05:05 That we wanted to know more about this boy.
05:07 So that's probably what piqued our interest in trying to work with him again.
05:12 And he's a very powerful young man.
05:16 He's very capable and he really invests all of him in the character he's making.
05:22 So we knew from the very beginning that he was going to be Suko.
05:25 [video]
05:27 [video]
05:29 [video]
05:57 We had this idea that the chapters would have their own style and their own personality.
06:02 So that allowed us to play a little bit with the genre.
06:06 So at the beginning we wanted it to feel a little bit like a thriller.
06:10 So we could feel the exhilaration of the character, the danger, the little boy's perspective beyond saving him from death.
06:19 And then we go into a more calm episode where it's more about the discovery of nature.
06:27 But we also have these scenes with Nemesia.
06:30 When we were shooting it, Fernanda and I were talking that this feels more like a horror story.
06:35 This woman saying "You're asleep."
06:37 And we felt like that was important to use that.
06:42 Because that's how life is.
06:44 Our lives are so different and there's so many tones of it.
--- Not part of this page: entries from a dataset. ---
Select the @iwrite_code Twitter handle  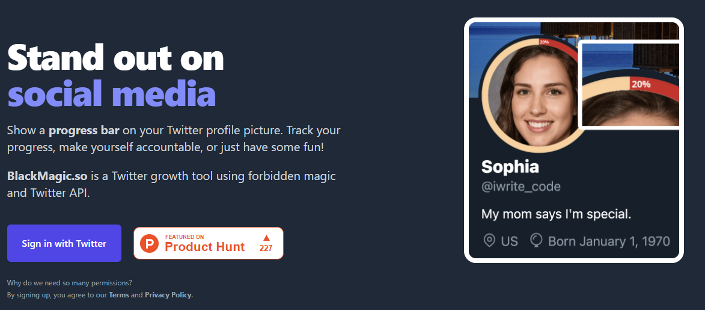coord(521,187)
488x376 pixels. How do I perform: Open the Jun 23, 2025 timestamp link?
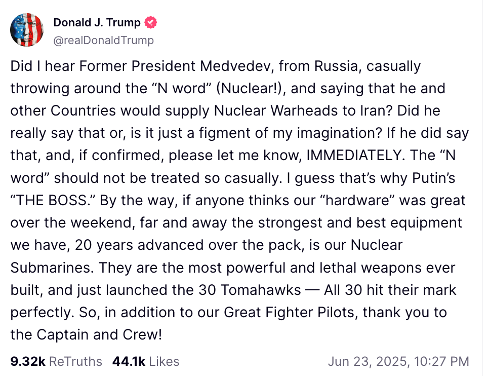tap(398, 361)
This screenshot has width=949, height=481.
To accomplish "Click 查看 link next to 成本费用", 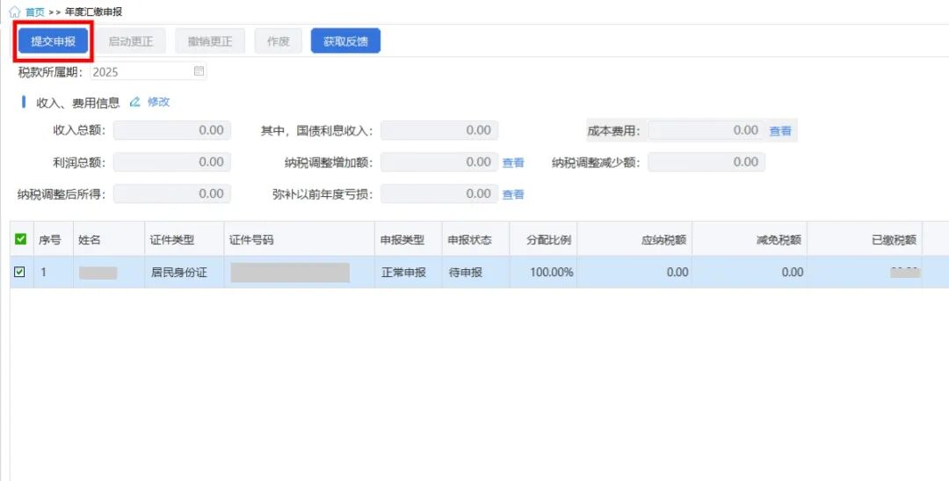I will tap(780, 131).
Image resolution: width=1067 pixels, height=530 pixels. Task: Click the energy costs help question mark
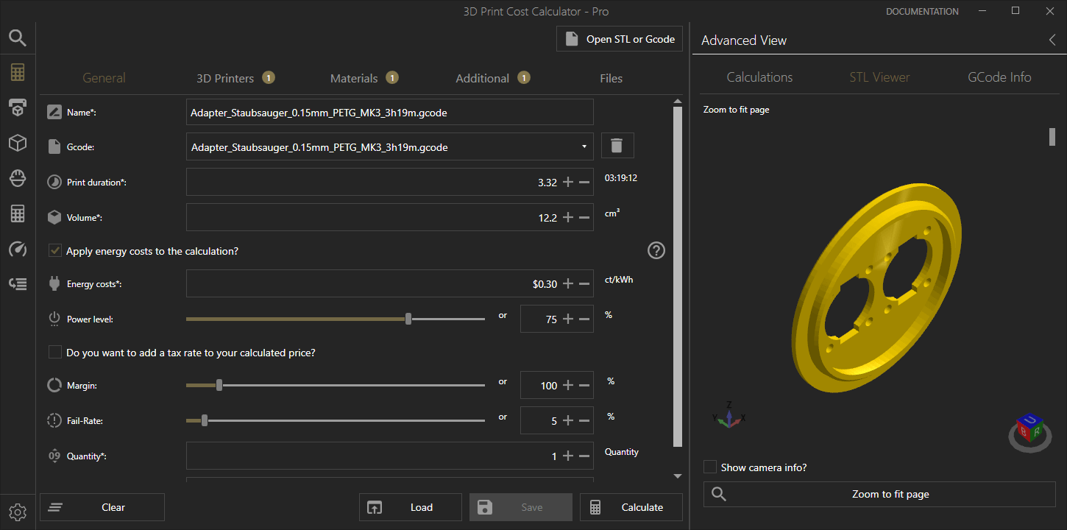click(656, 251)
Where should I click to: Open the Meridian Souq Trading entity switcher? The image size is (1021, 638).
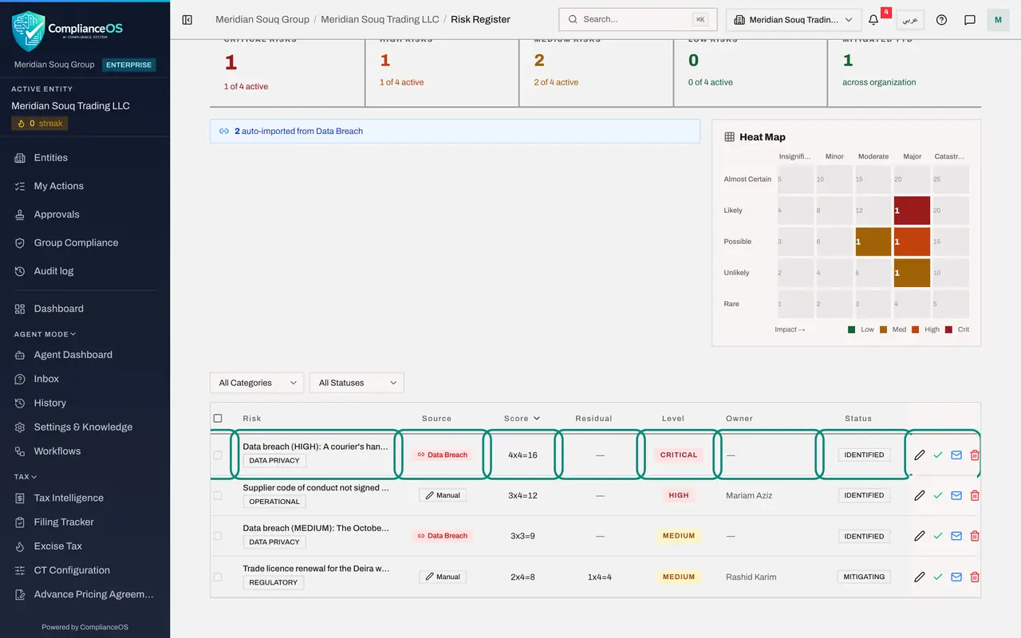click(794, 20)
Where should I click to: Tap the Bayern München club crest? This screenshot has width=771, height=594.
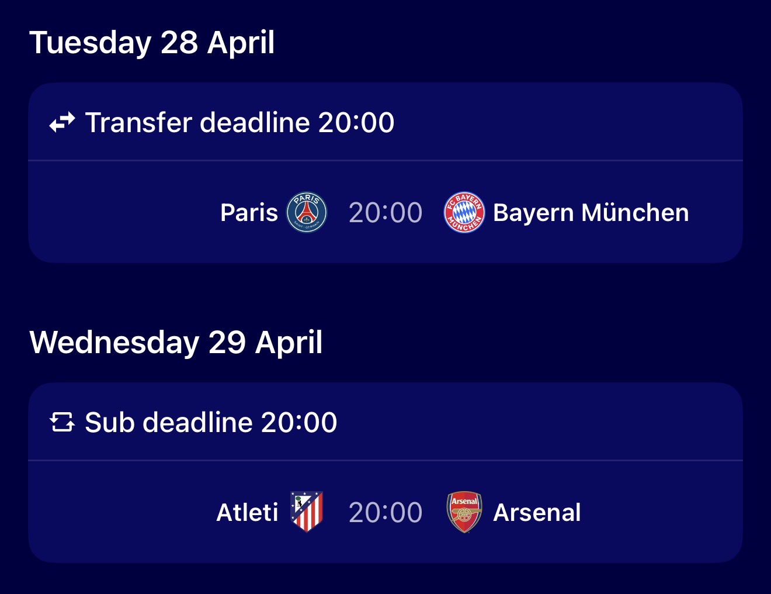(464, 213)
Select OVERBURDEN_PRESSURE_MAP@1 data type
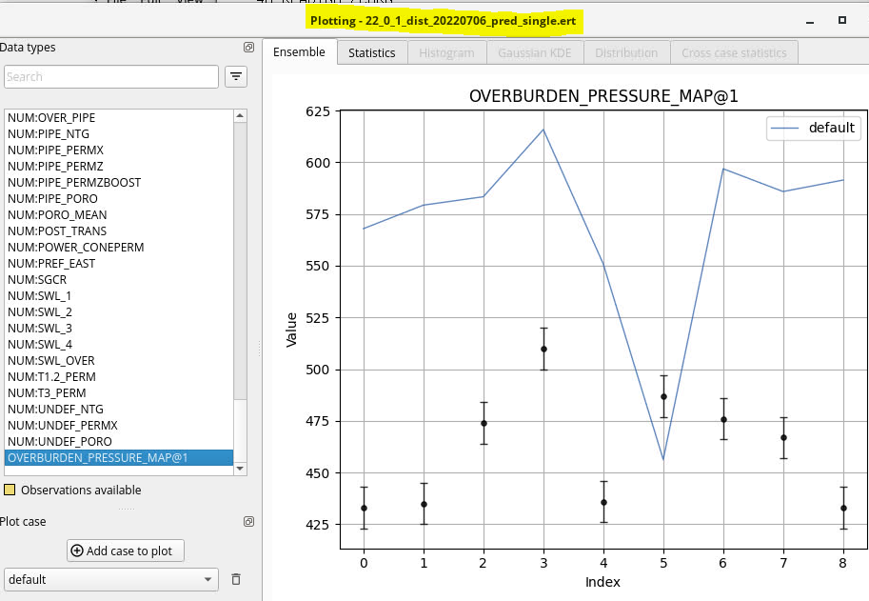This screenshot has height=601, width=869. coord(95,457)
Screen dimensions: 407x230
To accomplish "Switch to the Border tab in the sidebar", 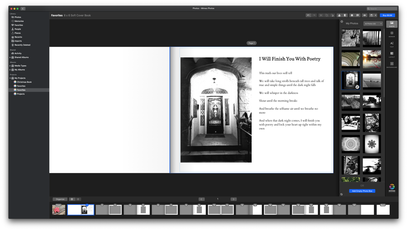I will pyautogui.click(x=392, y=33).
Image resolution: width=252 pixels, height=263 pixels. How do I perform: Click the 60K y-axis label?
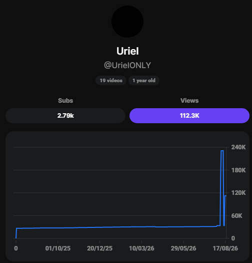(237, 216)
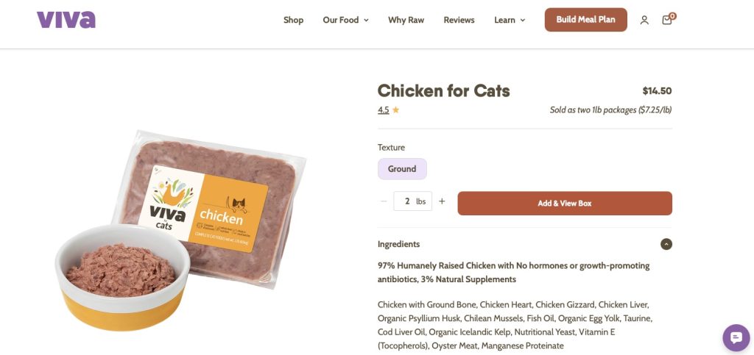The height and width of the screenshot is (355, 754).
Task: Expand the Learn dropdown menu
Action: (x=510, y=20)
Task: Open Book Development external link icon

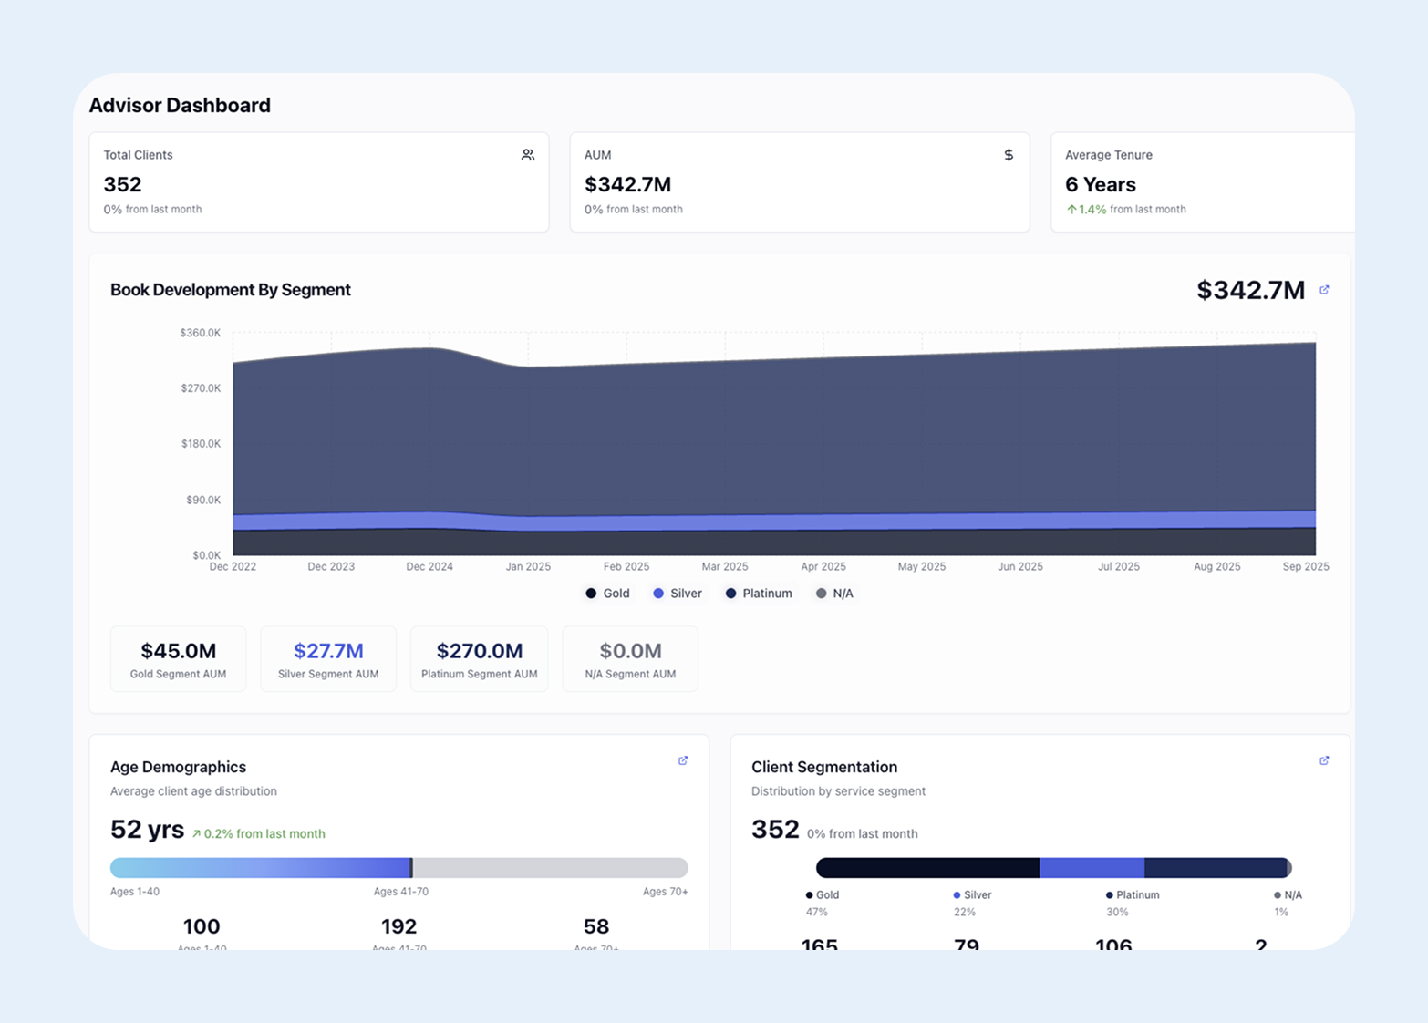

06:48 So when you're an infant you see things in a very different way.
06:54 So that's why we love to play with genres in this film.
06:57 [video]
07:11 I think it's a journey and as long as you can make the viewer jump in that journey with you and with the character,
07:19 I think that everything should be allowed.
07:21 That means that you can go out and go in and be on his shoes and out of his shoes.
07:27 I think that's something that it's very difficult to say "I know for a fact that that's the way to go."
07:33 But you kind of feel it.
07:35 It's like a bed.
07:38 I think this is the place where you have to be to tell this part of the story.
07:43 So I don't know.
07:45 When we were writing and we had conversations with colleagues and some advisors,
07:52 one comment was we should stick to very specific rules.
07:58 And we said we don't want to use a straightjacket.
08:01 Let's do the green.
08:03 And like Astrid said, if you have to come out of the kid's perspective to tell the emotional perspective.